▶ **YOUR INSTRUCTIONS**: Go through the listing below and retype exactly the lines starting at the one with "You are a GUI" and ending at the one with "Given: Close the Edit Record dialog", skipping pictures.
----- PROVIDED ENTRIES
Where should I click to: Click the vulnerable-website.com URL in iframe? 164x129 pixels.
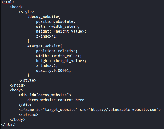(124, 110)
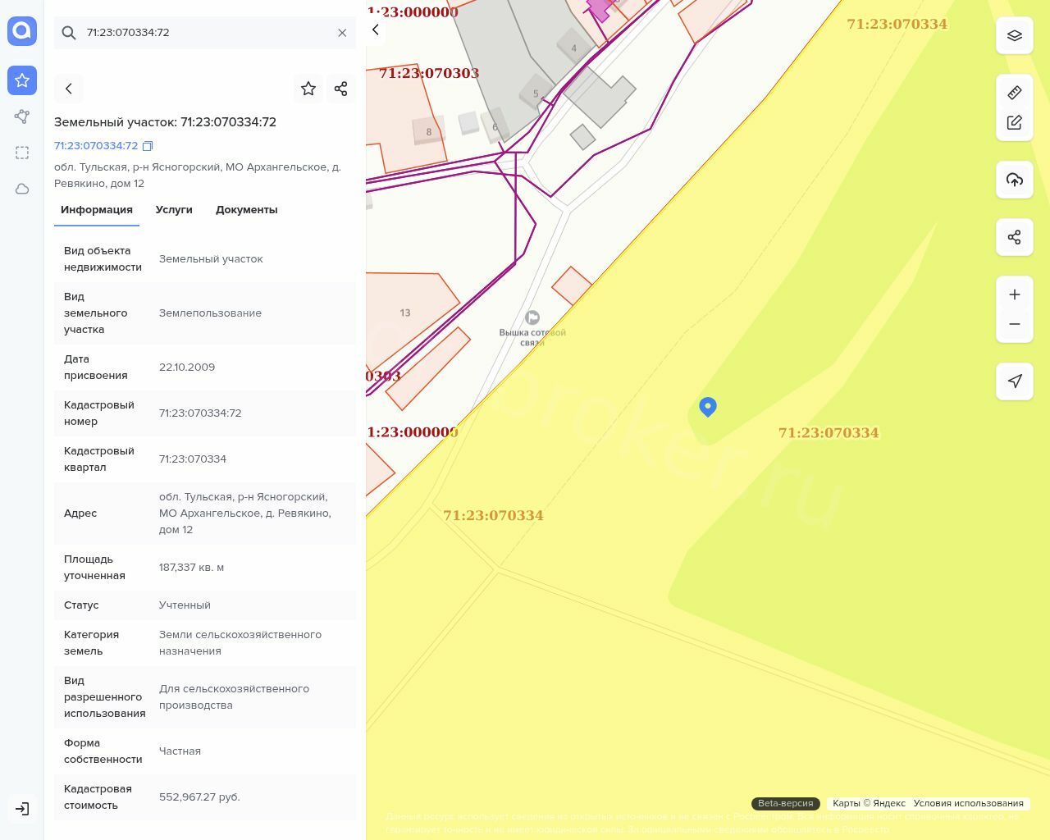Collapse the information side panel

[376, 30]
----------
----- PROVIDED ENTRIES
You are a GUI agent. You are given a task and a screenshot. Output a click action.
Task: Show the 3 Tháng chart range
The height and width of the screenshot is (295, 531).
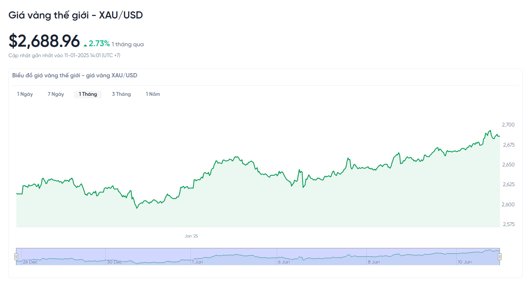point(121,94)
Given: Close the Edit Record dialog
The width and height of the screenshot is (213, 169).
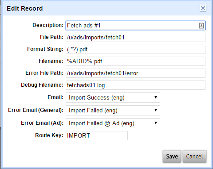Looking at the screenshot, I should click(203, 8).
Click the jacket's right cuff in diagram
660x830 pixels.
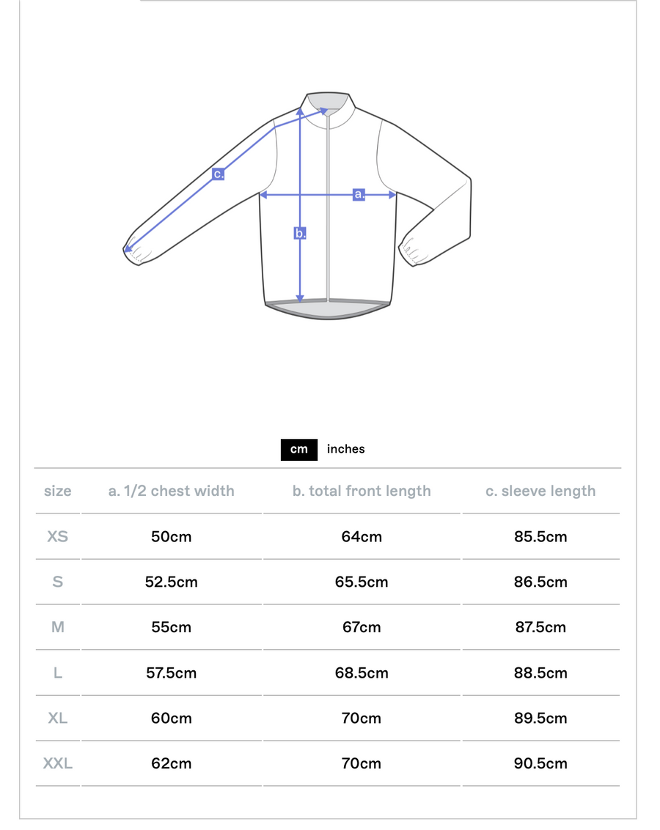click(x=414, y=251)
----------
▶ **RESULT BELOW**:
You are a GUI agent. You are given a task and a screenshot. Output a click action.
Task: Show the 3 Tháng chart range
The height and width of the screenshot is (295, 531).
point(121,94)
Given: Close the Edit Record dialog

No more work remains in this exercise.